The fundamental laws governing visual perception and communication. These principles are not opinions—they're observations about how human vision and cognition work.

When to Use This Skill

  • Making visual design decisions
  • Evaluating whether a design "works"
  • Explaining why something feels off
  • Teaching design fundamentals
  • Debugging design problems

Core Principles

1. Visual Hierarchy

The Law: Not all elements are equally important.

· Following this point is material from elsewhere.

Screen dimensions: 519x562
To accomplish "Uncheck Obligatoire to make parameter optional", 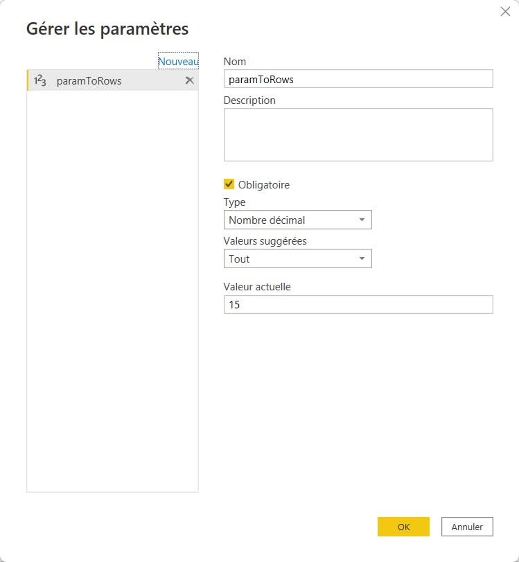I will (229, 184).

Design must guide the eye.

Establishing Hierarchy:

Tool What It Does Example
Scale Larger = more important Hero headlines vs. body text
Weight Heavier = more important Bold headings vs. light body
Color Saturated/contrasting = attention Primary CTA vs. secondary
Position Top-left (in LTR) = first seen Logo placement
Space More space = more importance Generous padding around CTAs
Depth Shadows/elevation = prominence Floating action buttons

Testing Hierarchy: Blur the design at 50%. Can you still identify:

  • The primary focal point?
  • The secondary information?
  • The action you should take?

2. Gestalt Principles

The Law: The brain organizes visual elements into meaningful groups.

Proximity

Elements near each other are perceived as related.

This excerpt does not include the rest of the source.